Your instructions:
Check every line of the data below for "computer". Copy each one that has it.

****

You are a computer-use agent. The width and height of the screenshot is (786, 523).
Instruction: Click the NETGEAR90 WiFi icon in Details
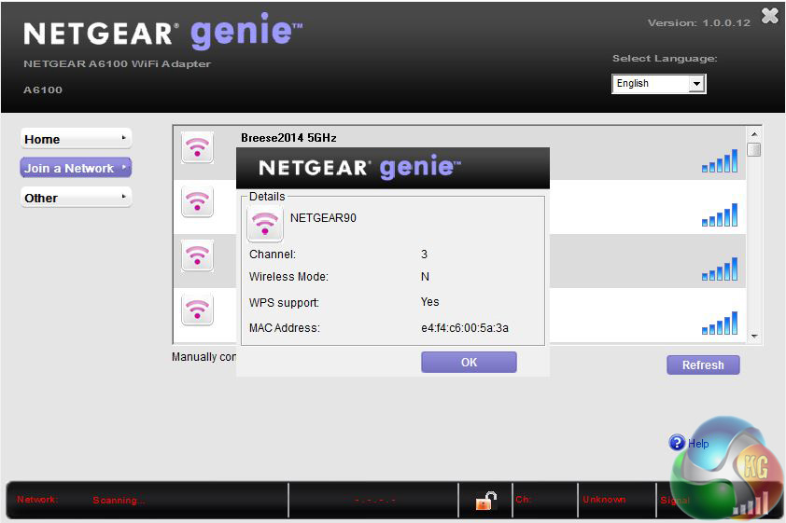click(265, 224)
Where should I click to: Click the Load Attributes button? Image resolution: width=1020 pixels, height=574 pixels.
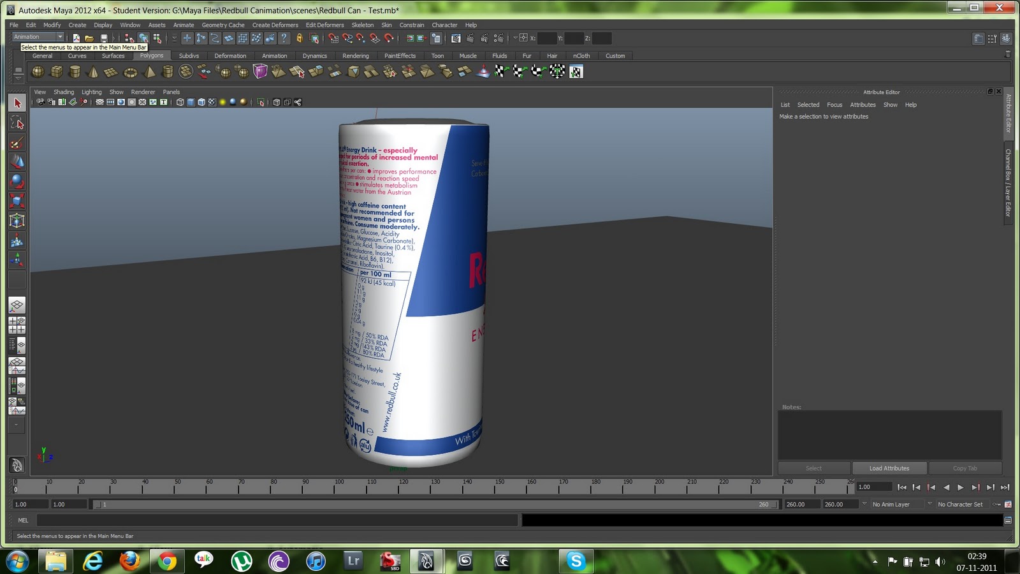tap(889, 468)
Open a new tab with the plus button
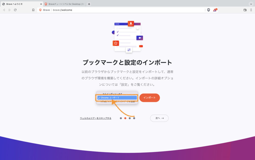 pos(89,4)
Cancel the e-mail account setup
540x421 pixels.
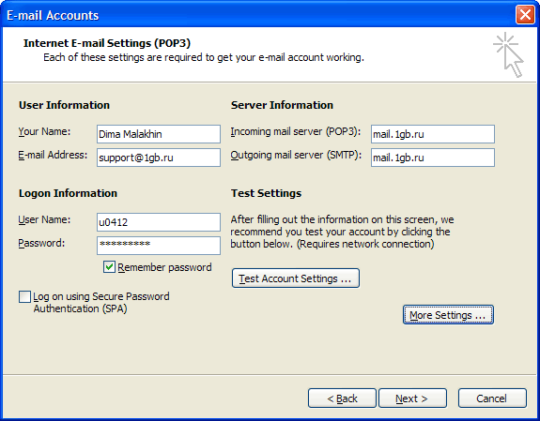point(492,398)
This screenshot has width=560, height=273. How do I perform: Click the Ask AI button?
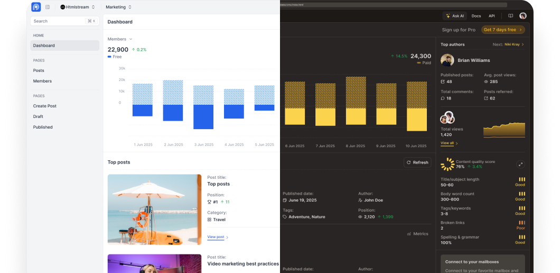[454, 16]
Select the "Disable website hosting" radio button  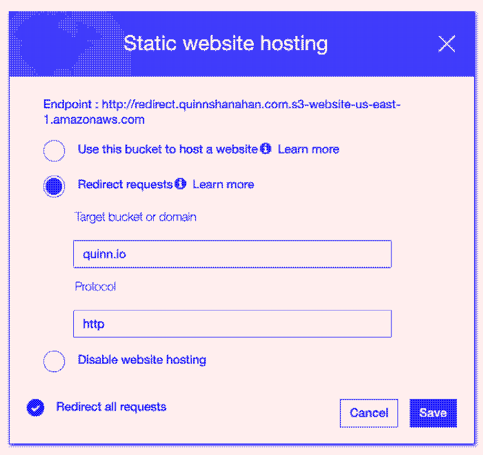tap(54, 361)
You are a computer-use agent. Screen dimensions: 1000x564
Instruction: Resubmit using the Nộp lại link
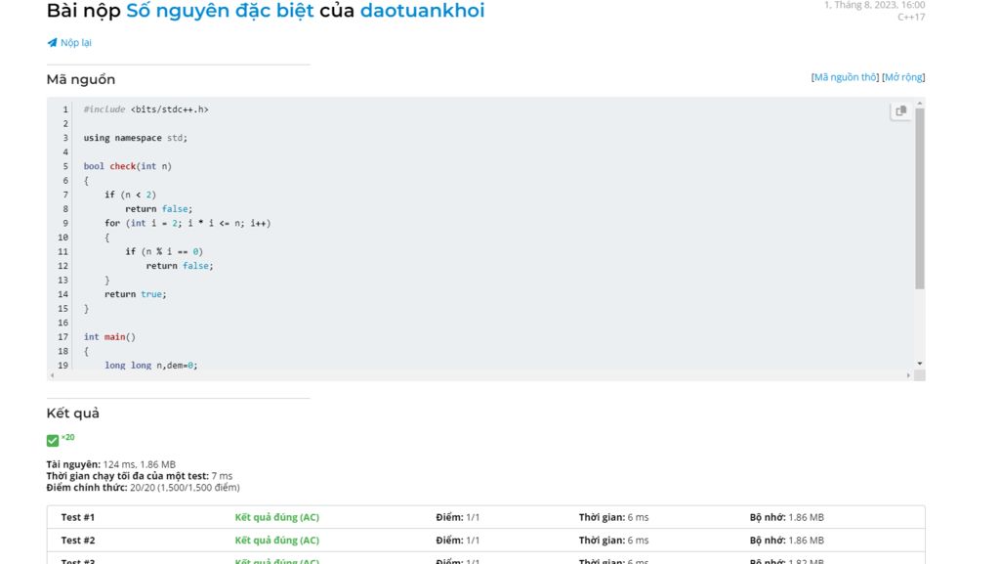(76, 43)
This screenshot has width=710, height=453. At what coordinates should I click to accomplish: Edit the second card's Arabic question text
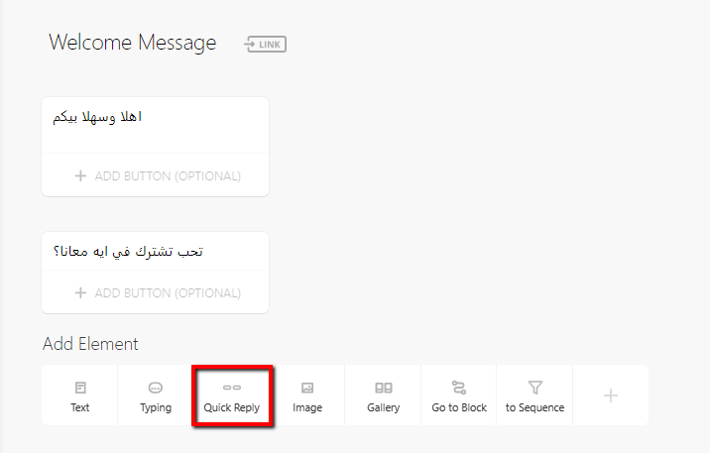point(128,251)
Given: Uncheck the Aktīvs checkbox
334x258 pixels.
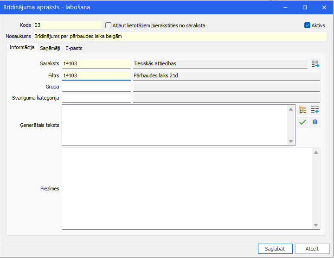Looking at the screenshot, I should click(x=307, y=25).
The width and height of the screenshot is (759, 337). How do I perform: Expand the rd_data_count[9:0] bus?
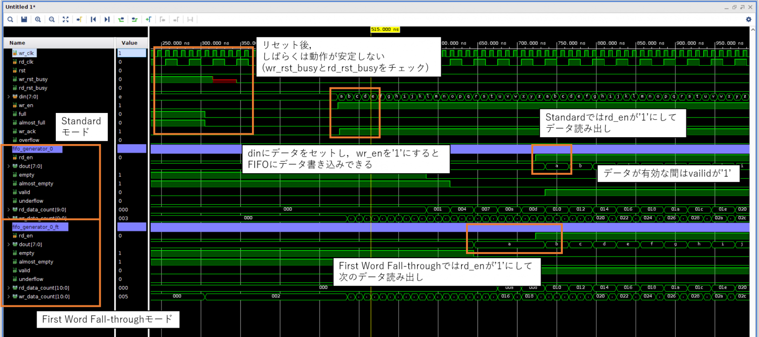[x=8, y=210]
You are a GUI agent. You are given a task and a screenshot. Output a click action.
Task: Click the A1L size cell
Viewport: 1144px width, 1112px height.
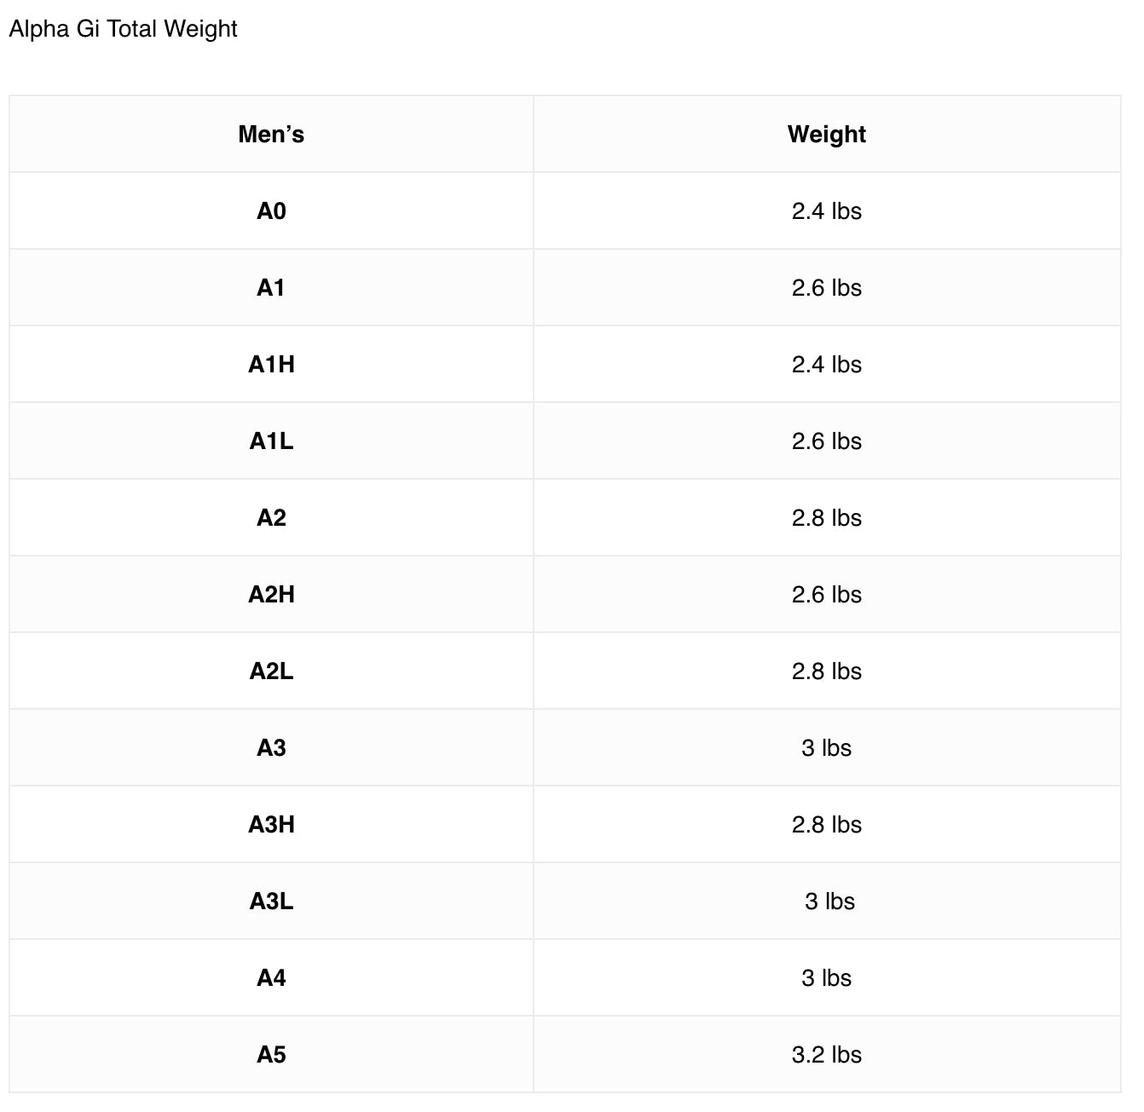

****

Task solution:
You are a computer-use agent. The width and height of the screenshot is (786, 523).
You are a computer-use agent. Screen dimensions: 1000x564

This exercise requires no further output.